開発したG―Masterは挿入口、食道を再現したチューブ、噴門・胃底を再現したヘラ、胃壁を再現した粘膜固定部で構成。診察台の上に左側臥位になった患者の状態を再現した。
胃がん発生部位を柔軟に再現できるほか、送気時の胃壁の張り、脱気時の胃壁の緩み、稜線も再現する。
G―Masterに同社製の手術トレーニング用模擬臓器「VTT」の粘膜モデルをセットし、VTT専用の膨隆液を用いて、マーキング、局注、切開、剥離までの一連の流れを臨床に近い形でトレーニングできる。

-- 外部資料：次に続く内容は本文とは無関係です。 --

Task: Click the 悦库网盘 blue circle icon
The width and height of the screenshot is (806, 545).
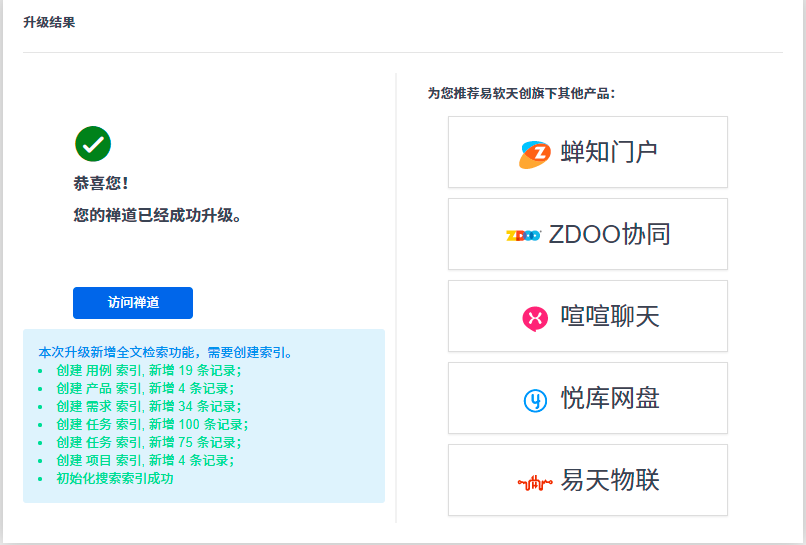Action: 535,400
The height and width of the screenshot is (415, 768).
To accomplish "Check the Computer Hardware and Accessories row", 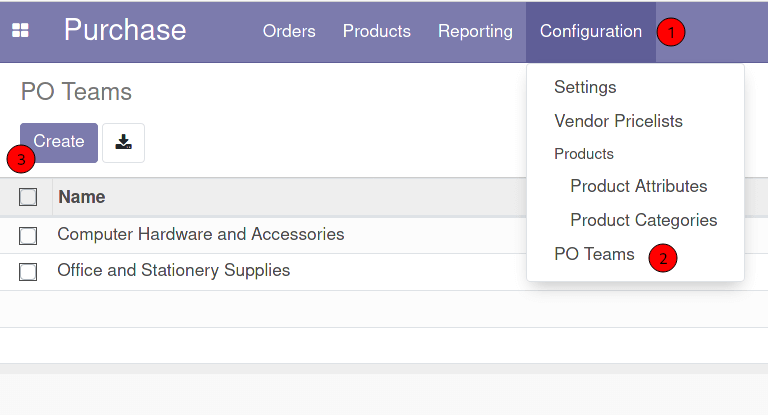I will point(28,235).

胃壁を必要な箇所だけ部分的に再現することで、外部から内視鏡の動きがよく見える。胃壁を再現するVTT粘膜モデルは植物由来なので、動物臓器のように衛生面の問題がなく、トレーニング後も一般廃棄ができる。
共同開発した国立がん研究センター東病院消化管内視鏡科の矢野友規科長は「胃の形態は複雑な形をしており、患者のがんの部位によってEDSのアプローチの仕方や治療戦略が異なる。さまざまな部位を再現できることがG―Masterの大きな特徴で強みである。動物の摘出臓器を使うわけではないので、感染や環境汚染の心配がなく、実際の内視鏡治療室でトレーニングできるので先生方にとってもメリットが大きい」と述べている。